> _TEXT PASSAGE_

========================================================================

Wednesday, March 27, 2013

Porter Air, Pension Funds, and Invisible Strikers

Many years ago, in the midst of my teaching career, there was a movement by a group of us to try to get the Ontario Teachers' Pension Plan to divest itself from Maple Leaf Foods when it was in the process of reducing its workers' wages in Burlington by about one-third, the threat being that if they didn't get their way, they would close the facility, as they had earlier done in Edmonton.

In addition to boycotting Maple Leaf products, many of us felt that it was unseemly, contradictory and hypocritical for our pension plan to be supporting a company with such egregiously offensive labour practices. Alas, we were told by the Pension Board that there would be no divestment, as the plan had a 'fiduciary responsibility to earn as much as possible for its members.'

Reading Thomas Walkom's column today about the Porter Air fuel handlers' strike in Toronto reminded me of that time, as the columnist writes about how, despite the fact that it is a unionized environment,

one of the key investors in privately-held Porter Aviation Holdings Inc. is the Ontario Municipal Employees Retirement System (OMERS), the pension fund for unionized public sector workers.

In fact,

OMERS handles the pension funds of 1,189 members of the Canadian Office and Professional Employees Union, which represents Porter fuel handlers.

========================================================================

> _WRITTEN PROBLEM A_
According to the blog post on Porter Air and pension funds, which pension fund is a key investor in Porter Aviation Holdings Inc.?
> _WRITTEN PROBLEM B_
Using the blog post on Porter Air and pension funds, explain why the writer's group wanted the Ontario Teachers' Pension Plan to divest from Maple Leaf Foods, and why the Pension Board refused.
> _WRITTEN PROBLEM C_
Resume the blog post on Porter Air and pension funds, starting right after its last sentence.
The rows are separate material, unrelated to the blog post.

> _INFORMATION GIVEN_
========================================================================

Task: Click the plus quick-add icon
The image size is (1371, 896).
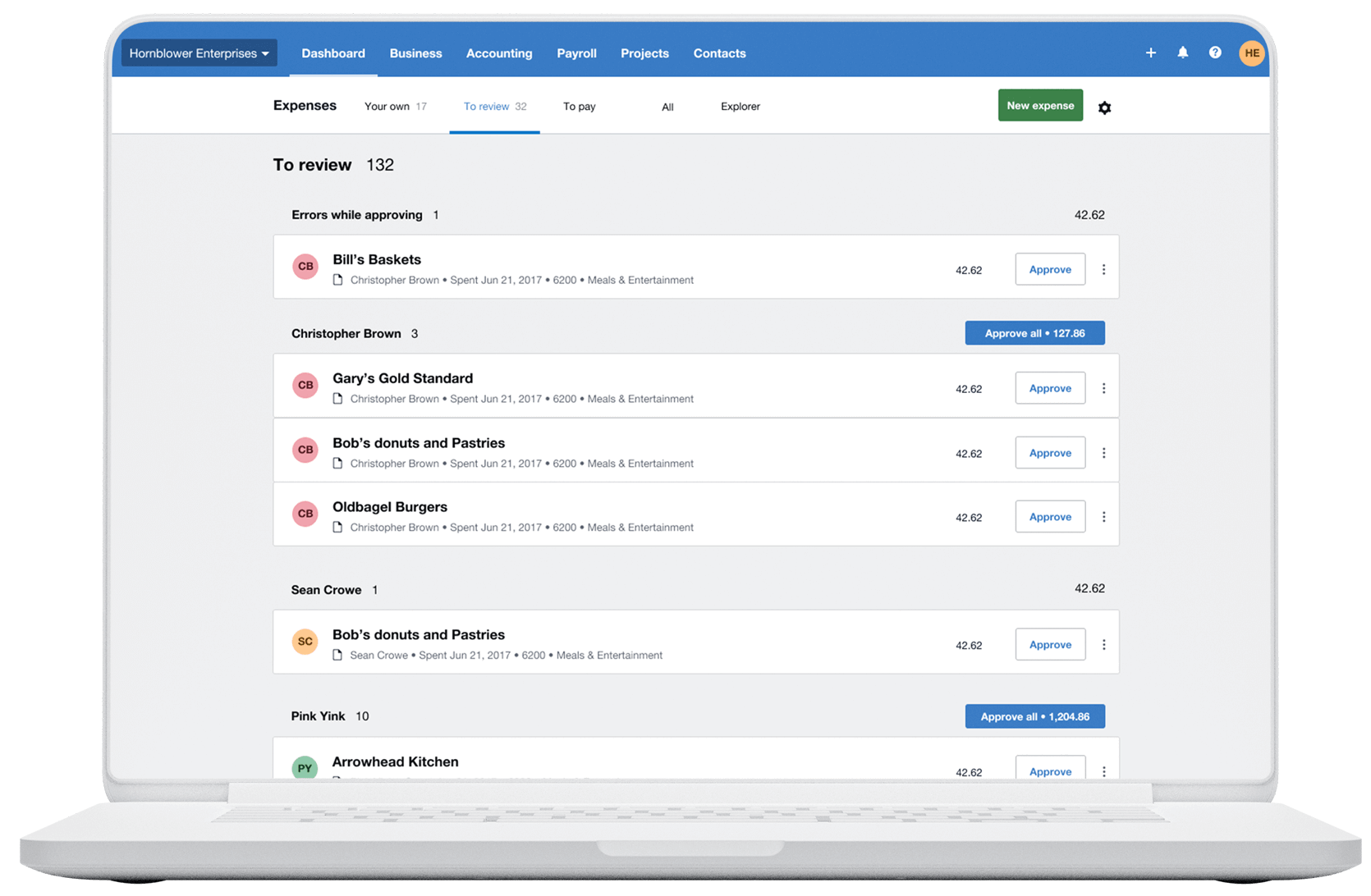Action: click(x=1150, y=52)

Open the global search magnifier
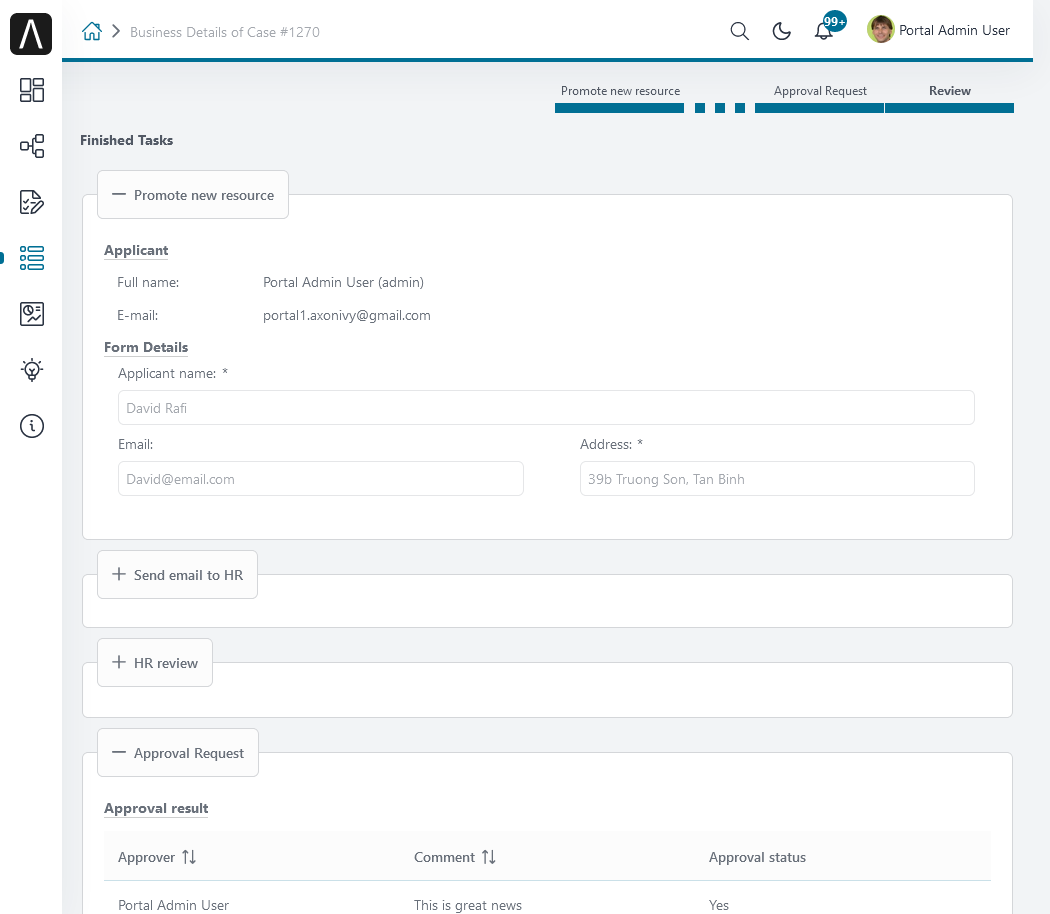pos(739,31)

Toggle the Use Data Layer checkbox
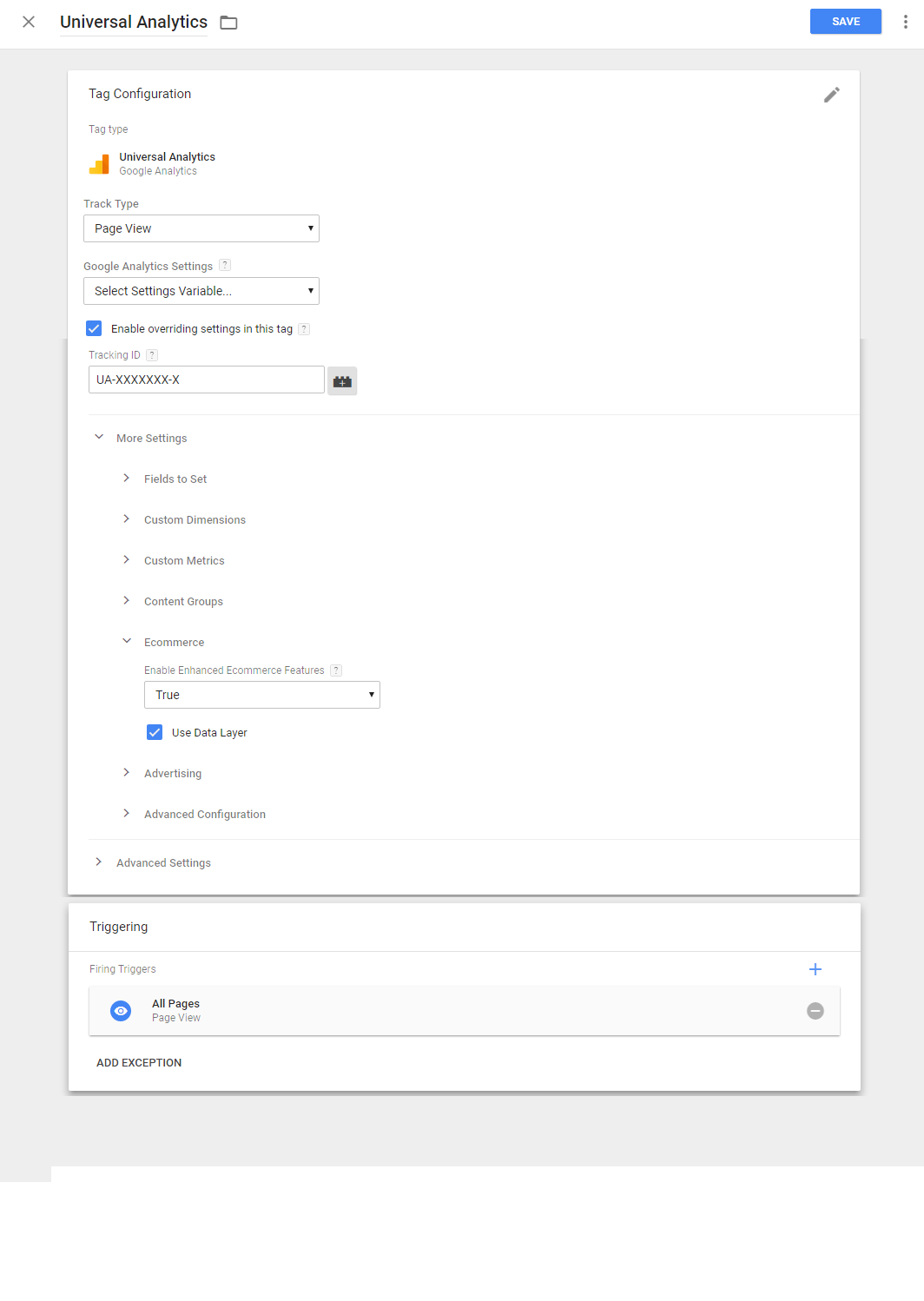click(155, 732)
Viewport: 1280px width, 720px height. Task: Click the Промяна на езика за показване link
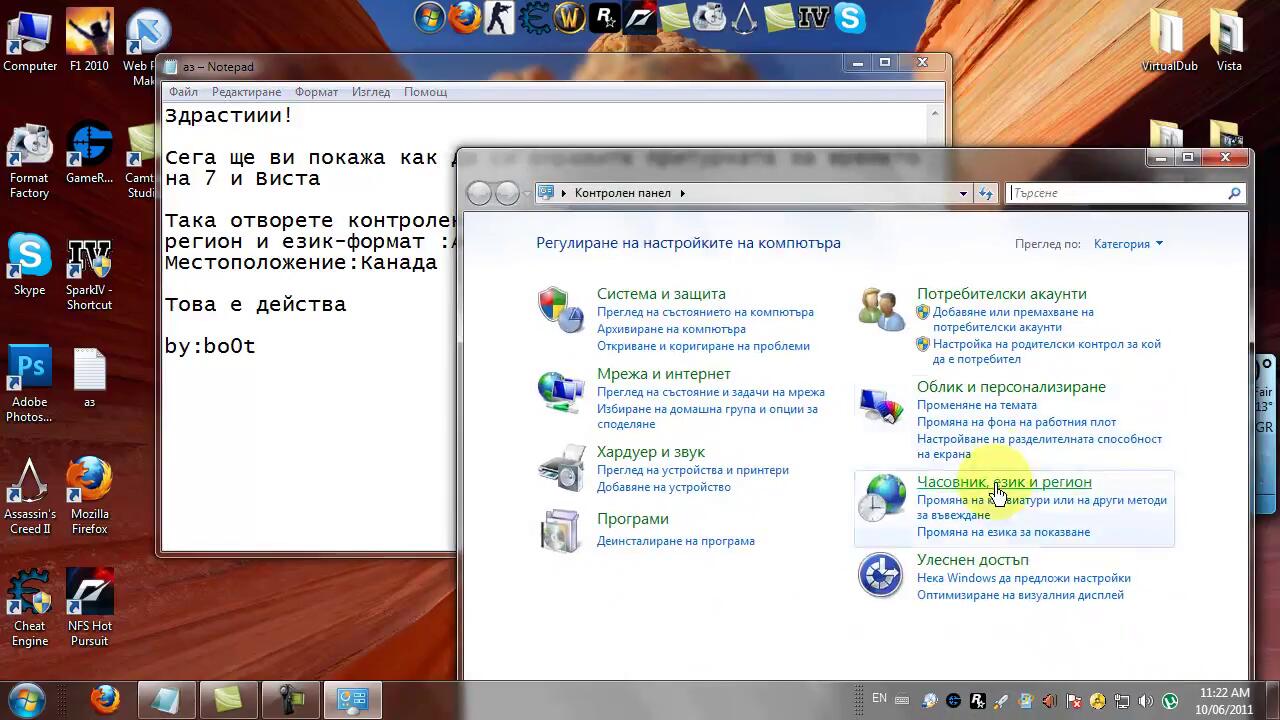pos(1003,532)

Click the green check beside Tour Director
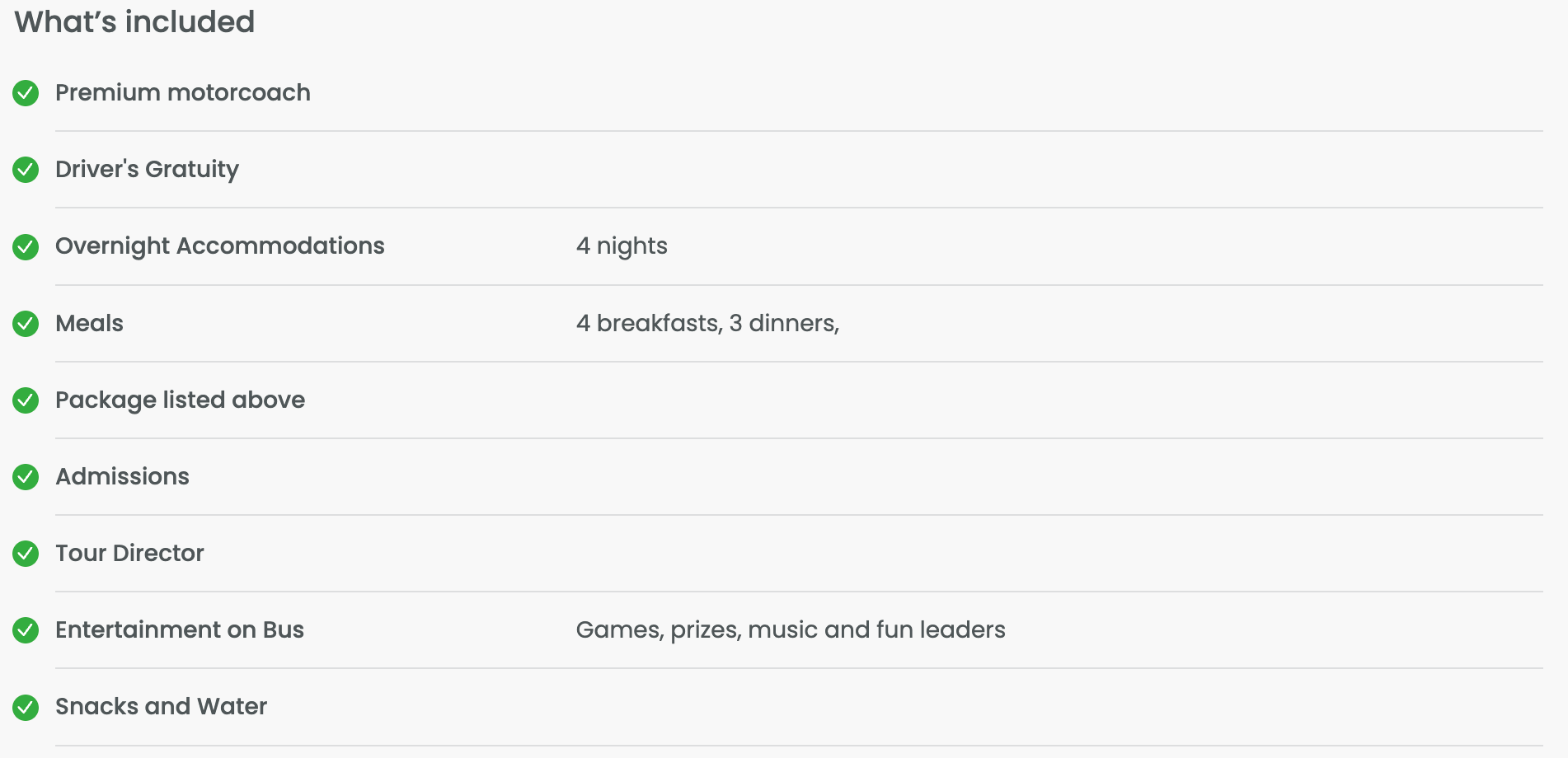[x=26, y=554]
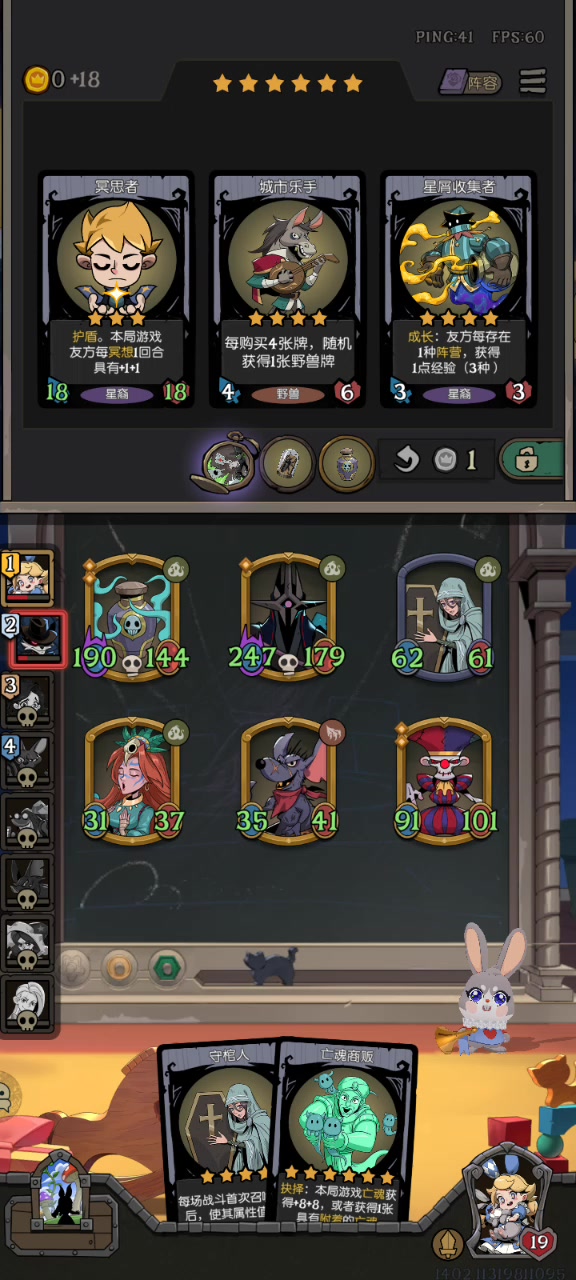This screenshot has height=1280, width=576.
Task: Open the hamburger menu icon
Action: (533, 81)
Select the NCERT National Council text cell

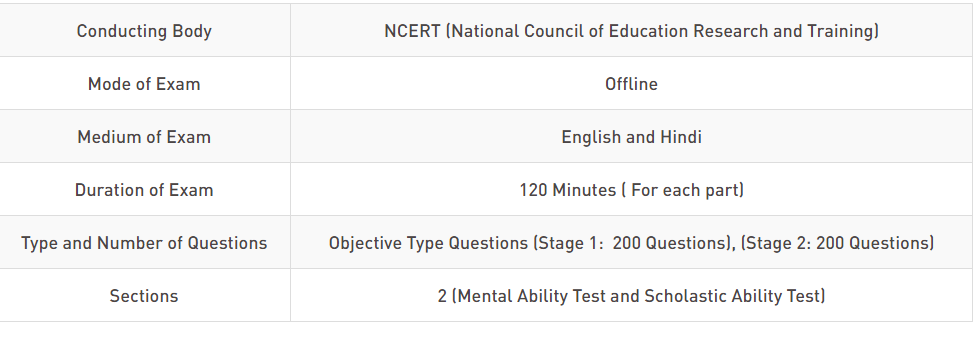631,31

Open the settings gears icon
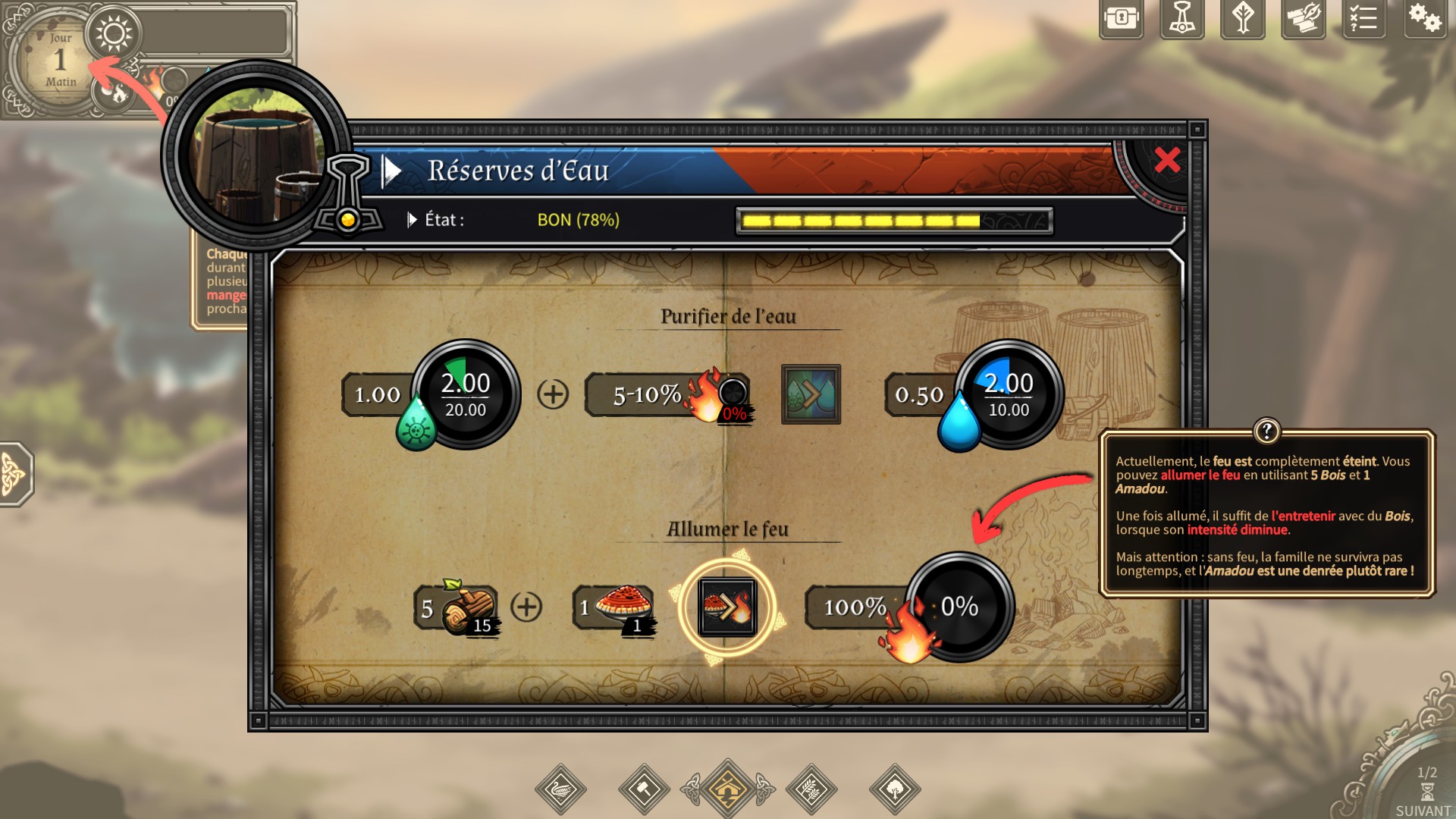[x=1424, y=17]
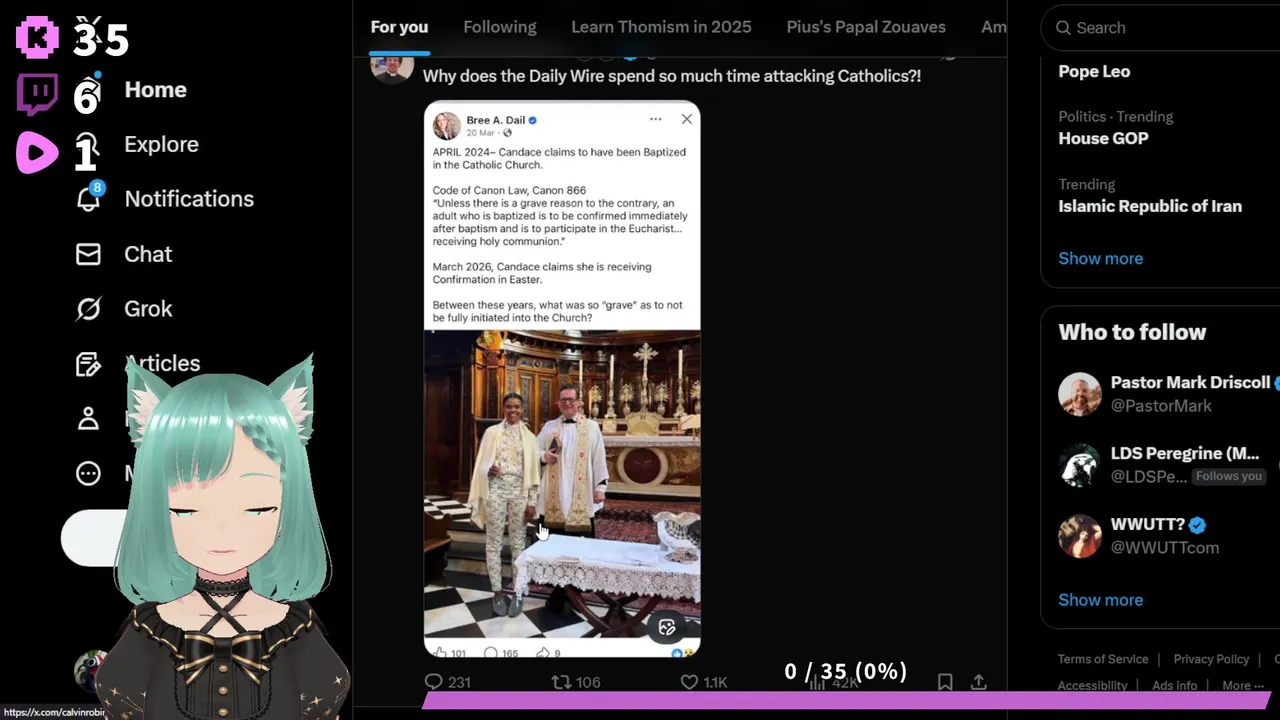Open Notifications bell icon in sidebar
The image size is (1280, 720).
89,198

========================================================================

> _EXPECTED ANSWER A_
The Ontario Municipal Employees Retirement System (OMERS).

> _EXPECTED ANSWER B_
The group considered it unseemly, contradictory and hypocritical for their pension plan to support a company with offensive labour practices: it was cutting Burlington workers' wages by about one-third and threatening to close the plant. The Pension Board refused because the plan had a fiduciary responsibility to earn as much as possible for its members.

> _EXPECTED ANSWER C_
Walkom goes on to observe the irony of pension funds:

Employees struggle to win pensions. But once won, the pension funds that are established invariably follow the profit-maximizing rules of the financial marketplace.

Which in many case means these funds are used against unions.

Walkom makes two other disturbing points worth noting: the starting salary for the fuel handlers is a mere $12 per hour, the company having 'sweetened' the deal by offering a 25 cent hourly increase, which led to the strike and helps to explain the rapid turnover of its staff, something one perhaps might not want to dwell upon if one is navigating the friendly skies with Porter.

The second point is that, much to my incredulity, airline strikers have been charged with trespass for leafleting on the sidewalk outside the publicly owned terminal and are now consigned to picketing sight-unseen in a parking lot hidden from public view. I'm certainly no expert on the labour law, but to interdict demonstrations on public property strikes me as a gross violation of our freedom of expression and association.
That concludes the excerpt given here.